Debut novel takes flight with Israeli inspiration
A fantasy novel, four years in the making, is a dream come true for a budding Melbourne author who wrote much of the book while in Israel on youth programs.
When 20-year-old Corey Tusak finally held his published novel in his hands last month, he jumped for joy as it marked the culmination of four years of work in Israel and Australia.
Tusak, who has been trying his hand at creative writing since early primary school days in Melbourne, began writing Hylenia: The Great Prophecy at boarding school in central Israel when he was 16 on the Naale Academy program for Diaspora teenagers.
Tusak attended the Ayanot High School, which combines academic studies with hands-on work on an agricultural farm and attracts day students from around Israel and overseas, boarders, olim and basketball academy students, to study and fit in his writing.
By the time he returned to Melbourne in 2022 for his Year 11 studies at Elwood College, Tusak had written most of the novel, a fantasy story about a student at a magic school who notices strange events taking place and joins a club to investigate these occurrences.
“It went through about four different drafts and a lot of character development and plot revisions,” Tusak recalled when speaking to The AJN in Melbourne after he had returned home in early January.

“It’s a coming-of-age fantasy with lots of magic involving the elements.
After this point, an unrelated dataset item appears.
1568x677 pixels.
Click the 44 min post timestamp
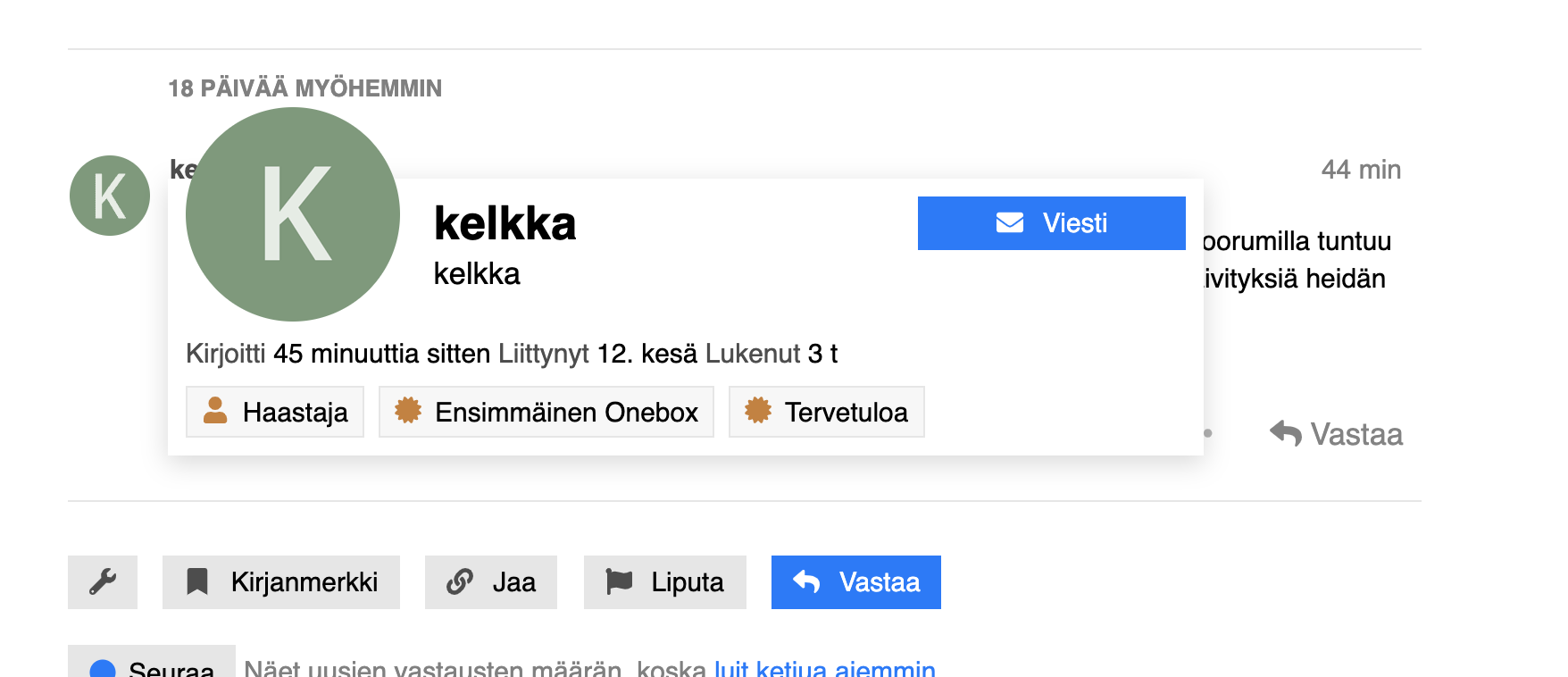click(1361, 170)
I did not want to submit it to a publisher before it was ready as I thought it may not be taken seriously.”
By mid-2023 Corey was ready to send his final draft to a publisher and approached Austin Macauley Publishers in London after receiving advice about pitching his work to the right publisher.
“Although Austin Macauley is a British-based publisher, they have a global reach. They responded that they were interested in my book and about a month later said they would take it on.”
Corey signed a contract with Austin Macauley at the end of 2023.
“The day I signed the contract I was running up and down the stairs of my home in Melbourne screaming with excitement to the rest of my family,” he recalled.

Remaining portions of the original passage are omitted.